The Disney company attaches great importance to the creation of local production, complementary to global actions and deepen the relationship with our audience. We are very excited to present the first Polish local production, short series Do dzwonka, which is also our chance to work with the FremantleMedia Poland. This production gives us a chance to be creative in developing program proposals[...] At the moment, we are looking for Polish talents. We are looking for twelve promising young actors to play the lead roles. This format has achieved a great success around the world. We hope to repeat that success in Poland.

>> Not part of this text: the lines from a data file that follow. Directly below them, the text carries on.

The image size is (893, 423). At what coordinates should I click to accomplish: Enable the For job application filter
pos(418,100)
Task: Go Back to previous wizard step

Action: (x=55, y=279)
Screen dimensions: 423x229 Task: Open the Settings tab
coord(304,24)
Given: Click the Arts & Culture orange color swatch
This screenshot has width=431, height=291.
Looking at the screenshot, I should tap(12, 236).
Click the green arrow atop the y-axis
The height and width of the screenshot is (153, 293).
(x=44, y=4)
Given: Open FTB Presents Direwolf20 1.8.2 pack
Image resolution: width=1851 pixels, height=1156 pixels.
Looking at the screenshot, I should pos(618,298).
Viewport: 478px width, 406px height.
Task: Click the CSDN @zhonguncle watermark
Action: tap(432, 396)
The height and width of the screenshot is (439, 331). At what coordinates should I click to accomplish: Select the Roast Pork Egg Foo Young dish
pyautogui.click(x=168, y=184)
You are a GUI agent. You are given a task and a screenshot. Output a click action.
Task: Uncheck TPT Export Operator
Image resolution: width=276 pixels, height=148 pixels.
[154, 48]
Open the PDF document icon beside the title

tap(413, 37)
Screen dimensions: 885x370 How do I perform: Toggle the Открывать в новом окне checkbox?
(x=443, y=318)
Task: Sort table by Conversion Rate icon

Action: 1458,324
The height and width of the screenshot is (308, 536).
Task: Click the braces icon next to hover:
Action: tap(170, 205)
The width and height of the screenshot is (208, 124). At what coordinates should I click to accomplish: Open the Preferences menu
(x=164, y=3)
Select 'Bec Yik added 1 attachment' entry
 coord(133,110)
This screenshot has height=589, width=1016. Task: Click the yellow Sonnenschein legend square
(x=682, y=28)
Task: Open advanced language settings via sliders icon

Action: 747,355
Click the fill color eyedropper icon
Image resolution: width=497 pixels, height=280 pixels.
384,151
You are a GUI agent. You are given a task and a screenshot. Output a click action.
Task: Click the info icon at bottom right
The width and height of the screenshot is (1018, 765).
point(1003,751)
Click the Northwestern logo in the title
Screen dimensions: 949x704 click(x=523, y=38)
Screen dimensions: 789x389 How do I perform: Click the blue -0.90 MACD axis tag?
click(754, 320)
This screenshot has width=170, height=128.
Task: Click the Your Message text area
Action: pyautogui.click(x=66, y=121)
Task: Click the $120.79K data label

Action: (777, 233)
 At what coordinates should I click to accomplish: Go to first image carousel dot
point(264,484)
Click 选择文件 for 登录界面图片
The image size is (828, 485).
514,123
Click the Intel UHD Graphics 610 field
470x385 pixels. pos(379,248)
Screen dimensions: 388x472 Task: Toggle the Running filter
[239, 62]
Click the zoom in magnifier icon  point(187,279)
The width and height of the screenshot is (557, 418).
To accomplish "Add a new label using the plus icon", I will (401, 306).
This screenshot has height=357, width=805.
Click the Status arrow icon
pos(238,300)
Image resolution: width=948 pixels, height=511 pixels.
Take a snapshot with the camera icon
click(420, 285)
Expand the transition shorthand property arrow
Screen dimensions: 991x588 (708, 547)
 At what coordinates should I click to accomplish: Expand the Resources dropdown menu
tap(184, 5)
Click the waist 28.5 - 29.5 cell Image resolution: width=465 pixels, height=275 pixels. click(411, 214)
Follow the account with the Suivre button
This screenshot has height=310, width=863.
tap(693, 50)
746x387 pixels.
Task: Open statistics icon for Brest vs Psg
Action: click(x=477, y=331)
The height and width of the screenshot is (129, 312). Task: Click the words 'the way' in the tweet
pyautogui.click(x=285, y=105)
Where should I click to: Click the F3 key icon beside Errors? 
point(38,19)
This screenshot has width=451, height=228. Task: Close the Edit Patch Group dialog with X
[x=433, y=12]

On 24 June 2010, it was confirmed that the Disney Channel Poland would make its first original series. Maciej Bral explained it would be a Polish version of the Disney Channel Italy series Quelli dell'intervallo, that had already had numerous international versions. The most popular have been the British and the American, both entitled As the Bell Rings. The official advertisings began airing on the Disney Channel Poland on 18 September 2010.